**PROMPT**
From the entries below, copy every line where the string "computer" appears.

**INPUT MATERIAL**
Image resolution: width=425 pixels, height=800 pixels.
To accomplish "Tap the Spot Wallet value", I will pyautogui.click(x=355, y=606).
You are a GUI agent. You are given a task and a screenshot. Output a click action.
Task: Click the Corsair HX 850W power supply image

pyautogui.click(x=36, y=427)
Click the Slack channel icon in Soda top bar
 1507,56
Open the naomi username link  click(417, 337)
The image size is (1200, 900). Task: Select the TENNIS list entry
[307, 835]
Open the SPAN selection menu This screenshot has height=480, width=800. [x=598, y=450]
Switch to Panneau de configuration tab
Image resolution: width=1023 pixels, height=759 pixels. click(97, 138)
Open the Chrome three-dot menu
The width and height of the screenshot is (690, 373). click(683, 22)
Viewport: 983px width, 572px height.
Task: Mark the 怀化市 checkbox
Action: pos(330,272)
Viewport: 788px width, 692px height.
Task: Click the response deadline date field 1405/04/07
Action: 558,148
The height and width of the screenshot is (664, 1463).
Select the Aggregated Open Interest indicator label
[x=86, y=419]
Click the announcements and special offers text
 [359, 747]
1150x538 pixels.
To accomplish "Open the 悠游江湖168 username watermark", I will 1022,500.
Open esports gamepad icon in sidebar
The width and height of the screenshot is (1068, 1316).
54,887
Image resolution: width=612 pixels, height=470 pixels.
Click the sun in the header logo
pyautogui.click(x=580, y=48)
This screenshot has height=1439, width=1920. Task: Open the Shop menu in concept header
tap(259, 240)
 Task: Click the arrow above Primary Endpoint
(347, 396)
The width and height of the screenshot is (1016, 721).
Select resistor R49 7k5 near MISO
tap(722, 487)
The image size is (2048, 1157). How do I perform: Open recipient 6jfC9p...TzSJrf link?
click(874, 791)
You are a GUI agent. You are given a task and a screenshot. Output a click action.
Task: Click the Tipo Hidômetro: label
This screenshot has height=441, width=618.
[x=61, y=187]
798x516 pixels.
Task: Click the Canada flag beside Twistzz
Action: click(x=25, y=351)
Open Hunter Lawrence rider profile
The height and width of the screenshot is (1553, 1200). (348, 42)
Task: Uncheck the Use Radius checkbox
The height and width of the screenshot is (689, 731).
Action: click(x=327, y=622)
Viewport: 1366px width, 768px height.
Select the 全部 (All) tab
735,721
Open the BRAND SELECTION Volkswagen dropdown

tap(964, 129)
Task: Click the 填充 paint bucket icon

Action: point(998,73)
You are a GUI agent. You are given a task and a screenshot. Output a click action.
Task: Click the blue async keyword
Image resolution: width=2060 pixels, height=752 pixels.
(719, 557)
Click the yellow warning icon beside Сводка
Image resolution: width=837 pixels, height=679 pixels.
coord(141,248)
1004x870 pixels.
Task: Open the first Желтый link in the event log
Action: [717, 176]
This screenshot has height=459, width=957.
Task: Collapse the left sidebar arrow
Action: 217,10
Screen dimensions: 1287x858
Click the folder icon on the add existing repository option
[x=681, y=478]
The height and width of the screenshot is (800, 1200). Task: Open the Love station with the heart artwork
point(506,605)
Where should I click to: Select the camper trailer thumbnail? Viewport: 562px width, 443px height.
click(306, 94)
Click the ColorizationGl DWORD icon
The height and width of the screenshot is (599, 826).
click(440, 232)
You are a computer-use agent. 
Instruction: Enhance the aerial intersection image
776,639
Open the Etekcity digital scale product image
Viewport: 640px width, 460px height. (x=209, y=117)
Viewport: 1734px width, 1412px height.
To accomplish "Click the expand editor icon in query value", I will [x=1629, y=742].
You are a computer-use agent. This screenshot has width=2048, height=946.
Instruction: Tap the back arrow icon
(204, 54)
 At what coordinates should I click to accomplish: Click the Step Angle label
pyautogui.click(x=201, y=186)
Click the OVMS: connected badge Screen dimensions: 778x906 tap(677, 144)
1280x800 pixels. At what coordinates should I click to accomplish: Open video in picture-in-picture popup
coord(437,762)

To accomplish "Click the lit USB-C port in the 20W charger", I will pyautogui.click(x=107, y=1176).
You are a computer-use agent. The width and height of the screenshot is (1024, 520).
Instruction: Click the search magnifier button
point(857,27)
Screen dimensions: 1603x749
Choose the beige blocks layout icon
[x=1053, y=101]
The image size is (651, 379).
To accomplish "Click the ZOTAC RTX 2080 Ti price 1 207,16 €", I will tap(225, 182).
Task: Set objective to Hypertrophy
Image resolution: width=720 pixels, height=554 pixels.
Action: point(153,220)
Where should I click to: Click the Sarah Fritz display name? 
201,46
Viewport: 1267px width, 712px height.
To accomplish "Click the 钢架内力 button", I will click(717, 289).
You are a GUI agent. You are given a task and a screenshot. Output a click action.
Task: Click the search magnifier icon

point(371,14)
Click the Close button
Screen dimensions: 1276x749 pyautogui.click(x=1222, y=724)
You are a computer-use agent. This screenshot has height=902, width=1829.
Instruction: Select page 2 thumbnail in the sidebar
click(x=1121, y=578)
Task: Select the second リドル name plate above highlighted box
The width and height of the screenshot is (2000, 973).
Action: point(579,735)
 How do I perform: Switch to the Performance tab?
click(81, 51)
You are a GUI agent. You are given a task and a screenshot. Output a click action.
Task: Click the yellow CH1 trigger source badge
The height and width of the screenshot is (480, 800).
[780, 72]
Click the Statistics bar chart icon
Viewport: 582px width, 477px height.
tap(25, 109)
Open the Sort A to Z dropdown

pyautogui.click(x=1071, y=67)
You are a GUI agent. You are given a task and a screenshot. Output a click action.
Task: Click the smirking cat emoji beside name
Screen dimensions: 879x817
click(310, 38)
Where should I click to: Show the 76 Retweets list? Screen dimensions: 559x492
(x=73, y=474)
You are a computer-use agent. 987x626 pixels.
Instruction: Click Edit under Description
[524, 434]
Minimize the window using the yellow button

**EXERCISE RESPONSE**
You are a computer-use agent. 
You are a computer-use agent. This screenshot has width=2048, height=946.
You are a computer-use agent. The width and height of the screenshot is (1024, 520).
You are a computer-use agent. This screenshot has height=902, width=1829.
You are a computer-use agent. 987x626 pixels.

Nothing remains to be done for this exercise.